• [Your task]:
Here is a listing; restate all of it exactly.

• [Data extract]:
>>

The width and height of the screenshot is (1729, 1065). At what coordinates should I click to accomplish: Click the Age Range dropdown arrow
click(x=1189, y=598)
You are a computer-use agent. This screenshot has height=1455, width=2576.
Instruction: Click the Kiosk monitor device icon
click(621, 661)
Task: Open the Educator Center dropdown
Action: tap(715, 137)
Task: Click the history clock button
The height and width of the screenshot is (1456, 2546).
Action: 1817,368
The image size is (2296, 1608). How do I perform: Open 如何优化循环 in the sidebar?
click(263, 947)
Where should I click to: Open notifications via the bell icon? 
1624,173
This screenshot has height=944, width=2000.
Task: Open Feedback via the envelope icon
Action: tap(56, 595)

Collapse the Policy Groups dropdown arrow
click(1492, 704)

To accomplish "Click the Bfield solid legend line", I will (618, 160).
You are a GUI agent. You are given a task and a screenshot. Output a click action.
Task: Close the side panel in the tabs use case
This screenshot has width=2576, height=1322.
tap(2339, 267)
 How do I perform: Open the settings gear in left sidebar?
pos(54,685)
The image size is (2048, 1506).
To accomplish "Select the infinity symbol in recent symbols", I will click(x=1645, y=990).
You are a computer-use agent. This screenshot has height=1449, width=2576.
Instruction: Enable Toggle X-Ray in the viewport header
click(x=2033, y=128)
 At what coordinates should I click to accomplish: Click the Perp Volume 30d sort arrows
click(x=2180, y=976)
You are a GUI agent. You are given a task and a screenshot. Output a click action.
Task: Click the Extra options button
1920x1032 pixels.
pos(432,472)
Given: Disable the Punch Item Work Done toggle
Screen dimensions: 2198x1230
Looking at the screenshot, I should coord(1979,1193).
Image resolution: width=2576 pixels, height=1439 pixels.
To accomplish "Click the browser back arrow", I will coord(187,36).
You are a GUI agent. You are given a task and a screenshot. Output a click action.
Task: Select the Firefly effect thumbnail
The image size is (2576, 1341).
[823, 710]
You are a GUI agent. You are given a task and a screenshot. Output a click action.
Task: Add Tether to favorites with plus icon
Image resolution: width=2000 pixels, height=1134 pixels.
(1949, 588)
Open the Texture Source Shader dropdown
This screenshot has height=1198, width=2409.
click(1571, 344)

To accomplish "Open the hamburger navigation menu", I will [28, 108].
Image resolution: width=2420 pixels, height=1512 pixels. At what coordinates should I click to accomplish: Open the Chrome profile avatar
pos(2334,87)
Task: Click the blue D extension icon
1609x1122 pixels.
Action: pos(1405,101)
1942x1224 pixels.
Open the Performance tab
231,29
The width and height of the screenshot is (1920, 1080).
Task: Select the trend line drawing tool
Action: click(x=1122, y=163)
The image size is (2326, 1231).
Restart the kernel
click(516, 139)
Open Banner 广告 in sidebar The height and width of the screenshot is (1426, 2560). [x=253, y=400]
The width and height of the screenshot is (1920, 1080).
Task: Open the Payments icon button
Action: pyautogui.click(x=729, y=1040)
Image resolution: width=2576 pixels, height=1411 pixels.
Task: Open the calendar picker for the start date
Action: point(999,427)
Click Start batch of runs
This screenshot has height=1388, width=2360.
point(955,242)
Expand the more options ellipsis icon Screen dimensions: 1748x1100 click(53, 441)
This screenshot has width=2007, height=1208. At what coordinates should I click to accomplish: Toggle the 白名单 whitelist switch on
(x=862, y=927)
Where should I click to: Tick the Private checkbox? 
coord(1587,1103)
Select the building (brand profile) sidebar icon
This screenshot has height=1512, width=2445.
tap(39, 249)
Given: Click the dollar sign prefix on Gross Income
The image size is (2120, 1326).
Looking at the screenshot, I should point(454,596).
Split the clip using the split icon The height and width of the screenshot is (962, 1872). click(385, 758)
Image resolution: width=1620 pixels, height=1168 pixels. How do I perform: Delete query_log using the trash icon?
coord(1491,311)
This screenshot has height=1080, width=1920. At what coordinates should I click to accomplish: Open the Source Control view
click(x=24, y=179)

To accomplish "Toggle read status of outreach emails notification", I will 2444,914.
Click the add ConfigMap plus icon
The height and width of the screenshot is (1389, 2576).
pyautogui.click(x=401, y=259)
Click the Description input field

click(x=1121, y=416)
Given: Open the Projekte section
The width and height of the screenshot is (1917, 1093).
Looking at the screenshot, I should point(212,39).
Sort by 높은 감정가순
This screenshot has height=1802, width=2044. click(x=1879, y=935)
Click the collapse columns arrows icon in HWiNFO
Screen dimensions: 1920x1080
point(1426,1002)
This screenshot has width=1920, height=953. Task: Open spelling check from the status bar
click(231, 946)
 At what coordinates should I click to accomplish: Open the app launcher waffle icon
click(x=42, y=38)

<<

• [Expected answer]:
The width and height of the screenshot is (1729, 1065). At what coordinates should I click to accomplish: Click the Age Range dropdown arrow
click(x=1189, y=598)
You are a computer-use agent. This screenshot has height=1455, width=2576.
Instruction: Click the Kiosk monitor device icon
click(621, 661)
Task: Open the Educator Center dropdown
Action: tap(715, 137)
Task: Click the history clock button
The height and width of the screenshot is (1456, 2546).
Action: 1817,368
The image size is (2296, 1608). How do I perform: Open 如何优化循环 in the sidebar?
click(263, 947)
Where should I click to: Open notifications via the bell icon? 
1624,173
This screenshot has height=944, width=2000.
Task: Open Feedback via the envelope icon
Action: tap(56, 595)

Collapse the Policy Groups dropdown arrow
click(1492, 704)

To accomplish "Click the Bfield solid legend line", I will (618, 160).
You are a GUI agent. You are given a task and a screenshot. Output a click action.
Task: Close the side panel in the tabs use case
This screenshot has width=2576, height=1322.
tap(2339, 267)
 How do I perform: Open the settings gear in left sidebar?
pos(54,685)
The image size is (2048, 1506).
To accomplish "Select the infinity symbol in recent symbols", I will click(x=1645, y=990).
You are a computer-use agent. This screenshot has height=1449, width=2576.
Instruction: Enable Toggle X-Ray in the viewport header
click(x=2033, y=128)
 At what coordinates should I click to accomplish: Click the Perp Volume 30d sort arrows
click(x=2180, y=976)
You are a GUI agent. You are given a task and a screenshot. Output a click action.
Task: Click the Extra options button
1920x1032 pixels.
pos(432,472)
Given: Disable the Punch Item Work Done toggle
Screen dimensions: 2198x1230
Looking at the screenshot, I should coord(1979,1193).
Image resolution: width=2576 pixels, height=1439 pixels.
To accomplish "Click the browser back arrow", I will coord(187,36).
You are a GUI agent. You are given a task and a screenshot. Output a click action.
Task: Select the Firefly effect thumbnail
The image size is (2576, 1341).
[823, 710]
You are a GUI agent. You are given a task and a screenshot. Output a click action.
Task: Add Tether to favorites with plus icon
Image resolution: width=2000 pixels, height=1134 pixels.
(1949, 588)
Open the Texture Source Shader dropdown
This screenshot has height=1198, width=2409.
click(1571, 344)

To accomplish "Open the hamburger navigation menu", I will [28, 108].
Image resolution: width=2420 pixels, height=1512 pixels. At what coordinates should I click to accomplish: Open the Chrome profile avatar
pos(2334,87)
Task: Click the blue D extension icon
1609x1122 pixels.
Action: pos(1405,101)
1942x1224 pixels.
Open the Performance tab
231,29
The width and height of the screenshot is (1920, 1080).
Task: Select the trend line drawing tool
Action: click(x=1122, y=163)
The image size is (2326, 1231).
Restart the kernel
click(516, 139)
Open Banner 广告 in sidebar The height and width of the screenshot is (1426, 2560). [x=253, y=400]
The width and height of the screenshot is (1920, 1080).
Task: Open the Payments icon button
Action: pyautogui.click(x=729, y=1040)
Image resolution: width=2576 pixels, height=1411 pixels.
Task: Open the calendar picker for the start date
Action: point(999,427)
Click Start batch of runs
This screenshot has height=1388, width=2360.
point(955,242)
Expand the more options ellipsis icon Screen dimensions: 1748x1100 click(53, 441)
This screenshot has width=2007, height=1208. At what coordinates should I click to accomplish: Toggle the 白名单 whitelist switch on
(x=862, y=927)
Where should I click to: Tick the Private checkbox? 
coord(1587,1103)
Select the building (brand profile) sidebar icon
This screenshot has height=1512, width=2445.
tap(39, 249)
Given: Click the dollar sign prefix on Gross Income
The image size is (2120, 1326).
Looking at the screenshot, I should point(454,596).
Split the clip using the split icon The height and width of the screenshot is (962, 1872). click(385, 758)
Image resolution: width=1620 pixels, height=1168 pixels. How do I perform: Delete query_log using the trash icon?
coord(1491,311)
This screenshot has height=1080, width=1920. At what coordinates should I click to accomplish: Open the Source Control view
click(x=24, y=179)

To accomplish "Toggle read status of outreach emails notification", I will 2444,914.
Click the add ConfigMap plus icon
The height and width of the screenshot is (1389, 2576).
pyautogui.click(x=401, y=259)
Click the Description input field

click(x=1121, y=416)
Given: Open the Projekte section
The width and height of the screenshot is (1917, 1093).
Looking at the screenshot, I should point(212,39).
Sort by 높은 감정가순
This screenshot has height=1802, width=2044. click(x=1879, y=935)
Click the collapse columns arrows icon in HWiNFO
Screen dimensions: 1920x1080
point(1426,1002)
This screenshot has width=1920, height=953. Task: Open spelling check from the status bar
click(231, 946)
 At what coordinates should I click to accomplish: Open the app launcher waffle icon
click(x=42, y=38)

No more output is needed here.